RELATIVES OF DIEHLS WANT CUSTODY OF COUPLE'S CHILDREN

Date: 1987-07-20

Richmond Times-Dispatch

The 16 surviving children of Karen and Michael Diehl will remain in foster homes until their parents have exhausted their appeals of convictions.

The Post Falls, Idaho, couple was convicted last week in separate trials in connection with the October beating death of their 13-year-old adopted son. Diehl was found guilty of first-degree murder, abduction and felony child neglect, and the jury recommended a 41-year sentence. Mrs. Diehl was found guilty of involuntary manslaughter, abduction and felony child neglect, and the jury recommended she spend 31 years in prison.

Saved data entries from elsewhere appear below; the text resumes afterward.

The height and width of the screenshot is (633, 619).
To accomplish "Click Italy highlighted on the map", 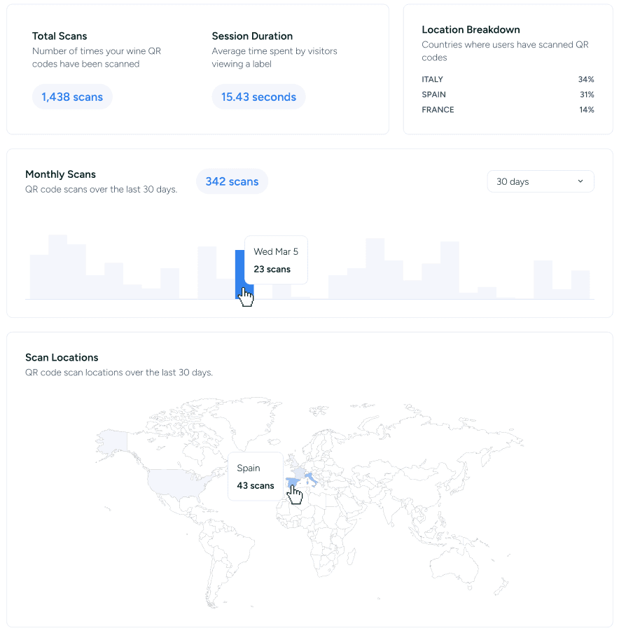I will pos(309,478).
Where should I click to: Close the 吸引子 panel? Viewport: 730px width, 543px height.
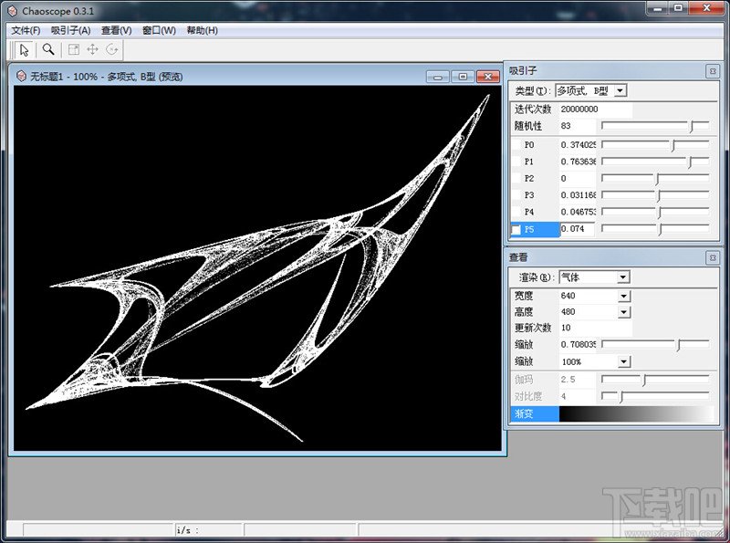point(712,71)
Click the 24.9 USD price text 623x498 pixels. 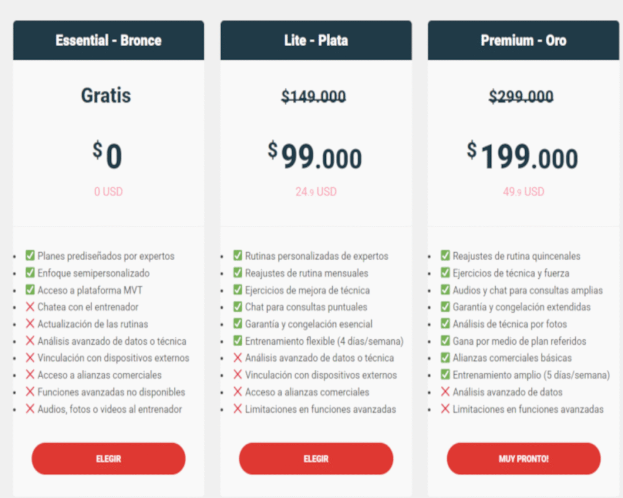point(316,192)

The fundamentalist Christian couple left Idaho in 1984 in a converted school bus that was home to their 17 children, 13 of them adopted. Now the surviving children are in foster homes scattered throughout Virginia Beach.

"We have never had to deal with a sibling group this size," said Walter Credle, assistant director of the city's Social Services Department. "It is a very unusual and difficult situation."

Since Oct. 24, when paramedics were called to a Virginia Beach campground and found Dominick "Andrew" Diehl unconscious, the children have been spread among 11 foster homes. Some of the younger ones live with a brother or sister.During the 8 1/2 months, they have seen their parents twice. Both visits were supervised by social services workers. The foster parents have brought the 16 children together for several family outings.

With the parents facing lengthy prison terms, relatives of the children say they plan to seek custody.

"Even if I have to take all of them," said Mrs. Diehl's sister-in-law, Nancy Schwein, "we are going to fight to get the children."

"Absolutely," said her husband, Rich Schwein, Mrs. Diehl's brother. The Schweins, who are in their 30s, traveled from their home in Minnesota to be with the Diehls during the trial.

Many of the children are physically and emotionally handicapped and come from different states and countries and from hospitals, orphanages and broken homes. They range in age from 2 to 17.

Four were born to the Diehls: Brian, 14, twins Jeffrey and Nathan, 12, and Daniel, 9. The other 12 were adopted after they had been rejected by other families.

Andrew, a veteran of four foster homes, two psychiatric institutions and a disrupted adoption, also was adopted.

Defense attorneys have said they plan to appeal the convictions and expect the custody battle to remain dormant until the cases are resolved. And even if the Diehls go to prison, they could regain custody of the children when they get out.

"Severing parental rights is something that is only done in extreme situations as a last resort," Credle said. "It is premature to even talk about it in the Diehl case."